BoAt parent company, Imagine Marketing, said on October 28 that it had received Rs 500 crore from its current stakeholder, South Lake Investment, a Malabar Investments, a recent investment, and a Warburg Pincus affiliate. The extra money will be put to use to increase the smartwatch product line, develop R&D and design expertise, extend the business across channels and regions, including outside of India, and support local manufacturing goals. The business first entered the smartwatch industry a few years ago.
Even though the majority of boAt goods were previously made in China, the firm is now attempting to diversify its production base and has formed a joint venture with Dixon. The company said that it has already moved a sizable portion of its production to India, where it now produces about a million devices every month.
“We are the second-largest player internationally in earwear and have established leadership in our core personal audio segment. Being one of the top brands in the world with a brand that was created in India is a source of tremendous pride. “We now want to make smart watches our second core and will rebuild the boAt digital strategy to become global leaders in this sector as well,” said Aman Gupta, co-founder and chief marketing officer of boAt.
“The additional capital will enable us to dramatically increase our investments to disrupt the smartwatch markets with more cutting-edge technologies. We are also delighted that investors remain firmly convinced of and confident in the boat narrative. The business had submitted its draft papers to the Securities Exchange Board of India (Sebi) earlier this year for an Rs 2,000 crore initial public offering (IPO). However, the business has publicly abandoned its intentions to list.
An individual said that the company deliberately withdrew their DRHP since it was allowed to collect Rs 180 crore before the IPO but ended up rising more than Rs 500 crore of shares. This information was provided to an online media site for entrepreneurs, startups, and technology enthusiasts. In the upcoming 12 to 18 months, the corporation is probably going to reevaluate its IPO intentions. We are quite optimistic about smartwatches’ potential.
The majority of companies lack control over the end-to-end stack necessary to provide customers with attractive features because the market is still in its early phases of evolution. Great potential exists to develop the market and provide more innovative and cutting-edge solutions, according to Sameer Mehta, co-founder and chief product officer of boAt.
The next generation of devices is being developed by Boat Laboratories, our 120-person internal R&D team, and KaHa Technologies, a world-class IoT and wearables platform with 64 pending and granted patents. These gadgets will give users more in-depth wellness information and extensive features, said Mehta, enabling them to live healthier and more fulfilling lives.
BoAt recorded net revenue of almost Rs 3,000 crore as of the fiscal year that ended on March 30, 2022, increasing by over 100% YoY. The company is also successful.
The IPO of wireless headphone giant BoAT has been canceled.
Indian firms account for more than 70% of shipments of the item in the nation, which is the third largest market for truly wireless earbuds in the world.
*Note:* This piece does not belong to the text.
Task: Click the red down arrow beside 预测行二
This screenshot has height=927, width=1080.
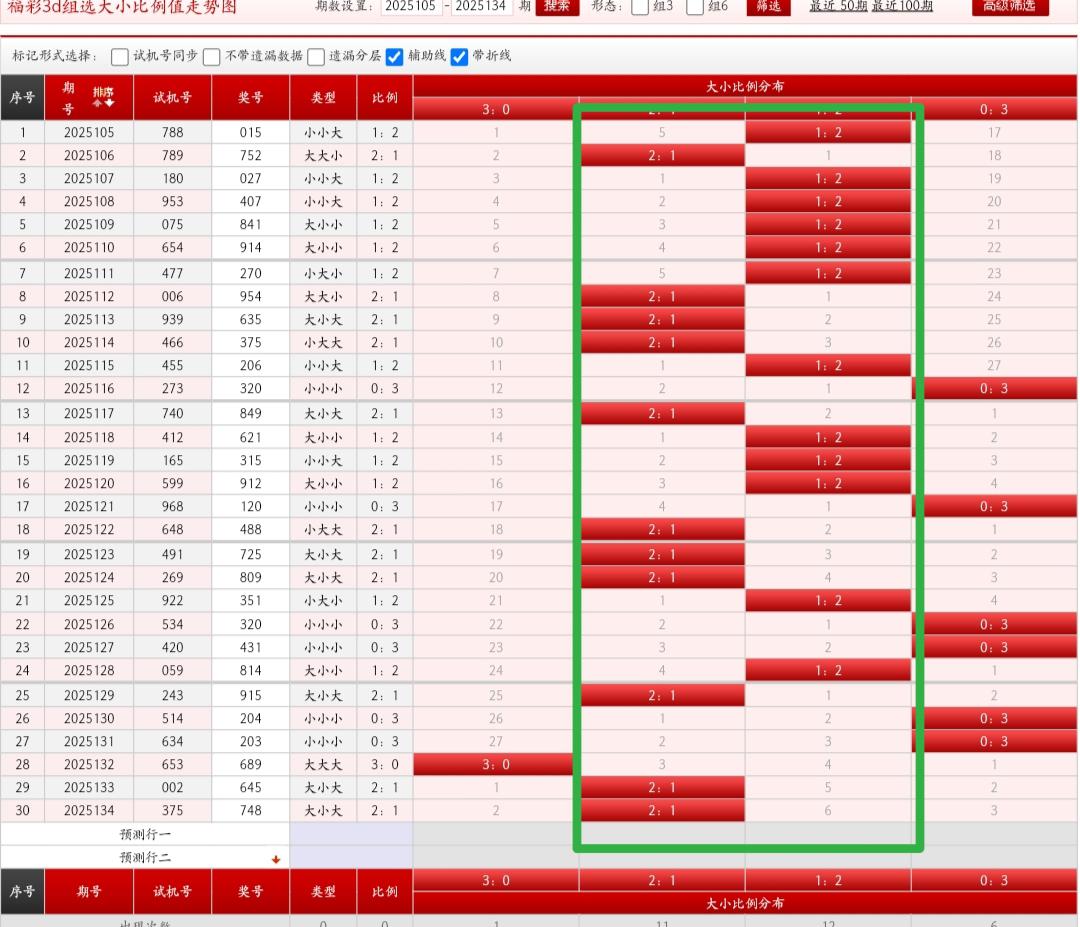Action: click(x=276, y=859)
BoAT, which also goes by the names PTron and Noise, dominates the Indian TWS market with a 46% share of the expanding market. The BOAT had investors’ ears when it launched its Initial Public Offering after connecting with customers, but share purchasers could have to wait longer.
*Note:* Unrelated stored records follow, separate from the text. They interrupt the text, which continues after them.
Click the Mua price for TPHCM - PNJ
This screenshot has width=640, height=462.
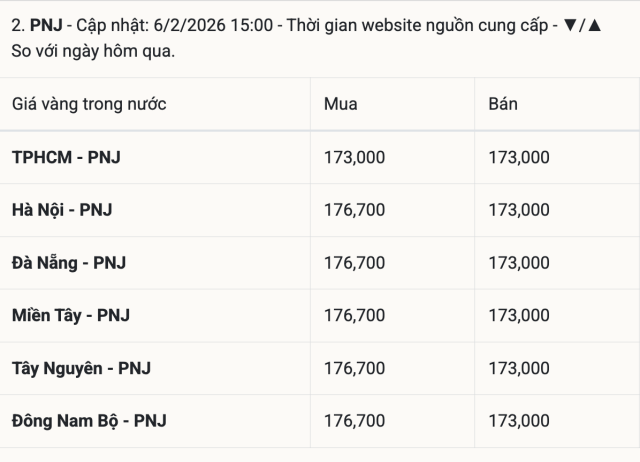click(354, 157)
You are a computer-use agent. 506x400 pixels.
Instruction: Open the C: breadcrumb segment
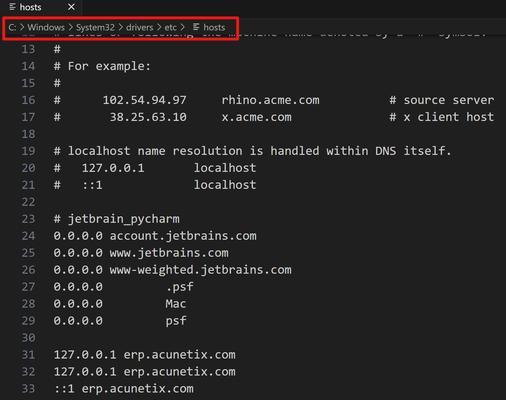(x=12, y=27)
The BOAT was planning to generate Rs 2000 crore this year when it made its stock market debut, but it has now canceled the sale of shares. Due to market volatility and the fact that BoAT had acquired Rs 500 crore from private investors, it was decided to postpone the matter. BoAT’s most recent round of fundraising also included contributions from a new investor, Malabar Investments, as well as its current lender, Warburg Pincus.
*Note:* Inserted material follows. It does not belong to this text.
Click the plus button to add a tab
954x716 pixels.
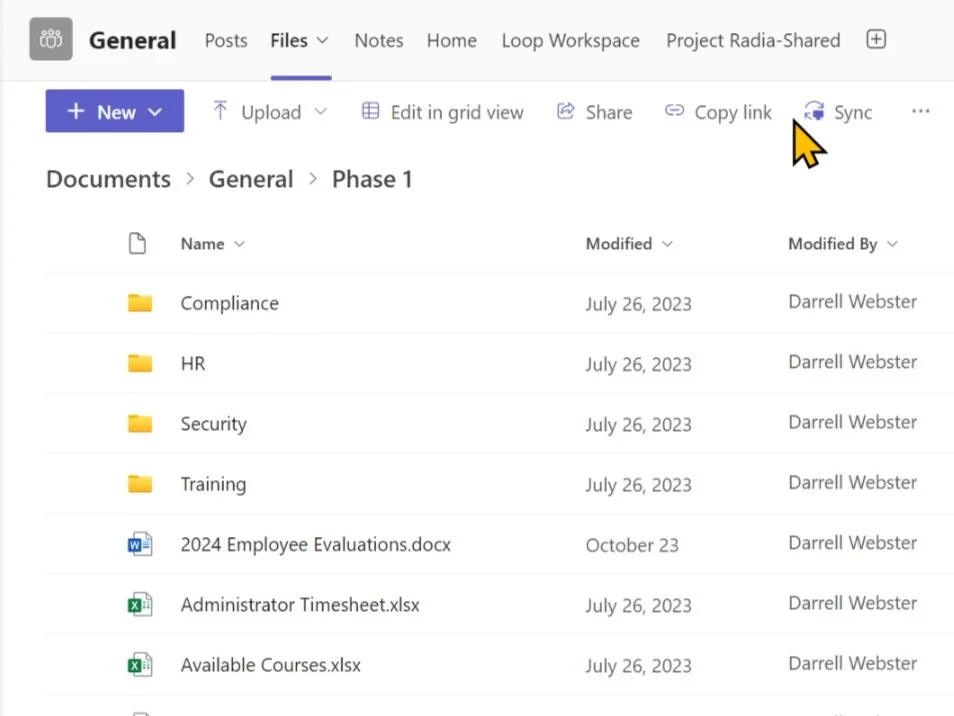point(875,39)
According to reports, whenever BoAT moves through with an IPO, Malabar and Warburg Pincus would be able to convert preferred stocks into equity for $1.2 billion under the conditions of this injection. According to BoAT’s CEO, Vivek Gambhir, they’ll enter the public market when circumstances are more favorable for expansion.
It’s not the first time a firm has chosen to forego an IPO in favor of private funding. Previously, Snapdeal also delayed their stock offerings for several months, while PharmEasy and Droom are two more businesses that postponed their initial public offerings. Aside from turbulent markets, the fact that five of the ten worst IPOs last year were software firms reflects a bad attitude among investors.
The concern is raised by the fact that those businesses that have been listed are trading at much lower prices while 23 Indian startups are still awaiting their market debuts in upcoming quarters.
As the market remains harsh, startup IPO plans are in disarray.
We were astounded by how optimistic some of these firms were during a period in 2021 when Indian entrepreneurs submitted draft red herring prospectuses for possible initial public offerings (IPO) so often.
A surge of confidence was sparked by the Zomato IPO, the much-anticipated Paytm listing, and Nykaa’s successful launch. That DRHP hysteria now seems almost unreal looking back. Even if the markets have turned negative for the listed startups, the list of halted or postponed IPOs is becoming longer by the week. There are worries that the bloodshed may worsen now that Nykaa, Paytm, and Policybazaar’s lock-in periods are about to end. Additionally, the European warlike atmosphere has made the foreign investment position more difficult. In 2022, the startup IPO parade officially comes to an end.